Tuesday, August 28, 2007

Sturgis and Deadwood South Dakota

Harley BearAfter a rain delayed start, we opted for a quick trip between showers.  We were misted on all the way to Sturgis, which wasn’t that far… probably 20 miles from Rapid City.

Harley (Bear) wanted to get to Sturgis.  Of couse we were a couple weeks after the big 67th annual Sturgis Motorcycle Rally.  Harley has been on several rides this year.  He was buckled in ready to ride early.

We got to Sturgis and did some souviner shopping.   (I didn’t take any pictures in Sturgis.)  But it was larger than I was expecting.   I remember people talking about how small a town it is.   I was expecting a town of just a few blocks long.  but it’s a big little city.

Every summer, Sturgis hosts one of the largest gatherings of motorcycle enthusiasts in the world - the Sturgis Motorcycle Rally. Beginning the first full week in August, Sturgis comes alive with more than half a million people. We become the largest community in the state, bringing in concerts by famous recording artists, national motorcycle races and the biggest names in custom bikes.

Then we headed on to Deadwood South Dakota, which was another 15 miles or so down the road. 

Riding into the town of Deadwood.

The city of Deadwood, seat of Lawrence County, in the Black Hills of Western South Dakota was incorporated 1876. The city was named for the dead trees that were found in the narrow canyon (Deadwood Gulch) where you'll find the historic Main and Sherman streets, with many streets built up its steep sides.

Deadwood had the first telephone exchange in the state of South Dakota. Established by Paul Rewman in March of 1878, calls between Deadwood and Lead were 50 cents at the time, 25 cents cheaper than a stage ride between the cities, and much faster. The completion of the line was promptly celebrated as reported by the Pioneer with a large bonfire, gathering, and a grand ball at the Grand Central Hotel.

Hickok Jane Earp
Wild Bill Hickok        Calamity Jane            Wyatt Earp

Industries include gold mining and lumbering; tourism is also important to the economy. Of interest are an old gold mine where you can try "panning for gold", several historical museums, a cemetery containing the graves of Wild Bill Hickok (who was killed here) and Calamity Jane, and many historic hotels and saloons. The city was founded following the discovery of gold here in 1876. Reached by railroad in 1891, the city developed as a trading center for the northern Black Hills region. In 1989, limited-wage gambling was legalized in Deadwood to rejuvenate tourism. Population (1980) 2035; (1990) 1830.

Lunchtime in Deadwood
Ugly Horse pub
We only had an hour and a half to spend in Deadwood (we wanted to get back before the rain was supposed to start up again at 5 pm).  We ran across the Ugly Horse Pub.  I’t’s a pizza place in the basement under the Iron Horse Inn.  The pizza was excellent and the wings were good.  We tried the hot wings, didn’t try the “ugly wings” which were the hottest they serve.

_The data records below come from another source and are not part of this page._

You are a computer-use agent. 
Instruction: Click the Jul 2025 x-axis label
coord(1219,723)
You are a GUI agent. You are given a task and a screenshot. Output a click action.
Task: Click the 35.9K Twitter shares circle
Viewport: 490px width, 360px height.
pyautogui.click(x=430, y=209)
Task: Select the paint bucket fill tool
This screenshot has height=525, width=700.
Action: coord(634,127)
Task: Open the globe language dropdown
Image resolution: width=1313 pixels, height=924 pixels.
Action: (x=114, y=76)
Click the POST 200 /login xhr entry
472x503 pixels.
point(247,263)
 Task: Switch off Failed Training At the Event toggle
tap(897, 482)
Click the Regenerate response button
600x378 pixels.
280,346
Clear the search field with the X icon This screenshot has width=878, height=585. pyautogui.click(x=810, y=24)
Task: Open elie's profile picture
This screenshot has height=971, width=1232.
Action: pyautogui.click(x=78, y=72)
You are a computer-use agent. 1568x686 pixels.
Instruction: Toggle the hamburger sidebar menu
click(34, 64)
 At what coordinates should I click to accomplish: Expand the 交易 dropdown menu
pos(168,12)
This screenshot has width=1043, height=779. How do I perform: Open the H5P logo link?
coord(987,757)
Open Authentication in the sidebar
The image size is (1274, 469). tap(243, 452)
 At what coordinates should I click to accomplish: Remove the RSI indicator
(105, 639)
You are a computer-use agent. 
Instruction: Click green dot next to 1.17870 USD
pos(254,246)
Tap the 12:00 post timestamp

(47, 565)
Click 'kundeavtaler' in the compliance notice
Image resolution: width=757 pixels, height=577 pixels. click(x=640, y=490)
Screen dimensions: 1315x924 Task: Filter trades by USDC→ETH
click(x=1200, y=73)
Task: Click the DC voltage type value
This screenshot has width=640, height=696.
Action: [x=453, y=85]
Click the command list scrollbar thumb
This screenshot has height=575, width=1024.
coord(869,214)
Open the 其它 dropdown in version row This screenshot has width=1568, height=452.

The highlight of our lunch/dinner was our new friend Scorch (shown above with our ladies Pat, Janet and Pat).  Scorch (or Jack …. he had another nickname too, but I can’t remember what it was) has been blown up twice.  Once in a propane explosion and another time with some kind of electrical explosion.   He sufferred burns over 85% of his body,  hence the nickname Scorch..  What a remarkable character he is. He has just done some commercials for a hotel in Deadwood.  Scorch has such a wonderful outlook on life.  He was so much fun to be around.   If you’re ever in Deadwood, I highly recommend the Ugly Horse Pub and Jack’s great pizza.

Tomorrow we’re off to Spearfish Canyon and then onto Cody Wyoming.  We’re planning on doing the Beartooth Highway Thursday.  We’re trying to decide if we’re going to go onto Yellowstone after that. 



NNadiv said...

i love your updates!
they are very informative and extremely interesting...

Chris From Winnipeg said...

If you get a chance, you should try going up to "The Devil's Tower".

It is where they filmed some of "Close Encounters of the Third Kind". When we went, it seemed like once we saw it in the distance, we would be there in about 5 minutes. A halh hour later, it was still just 5 minutes away. It's a very interesting drive up to it. Once there it was well worth the time it took.

Quite a spectacular sight all-in-all.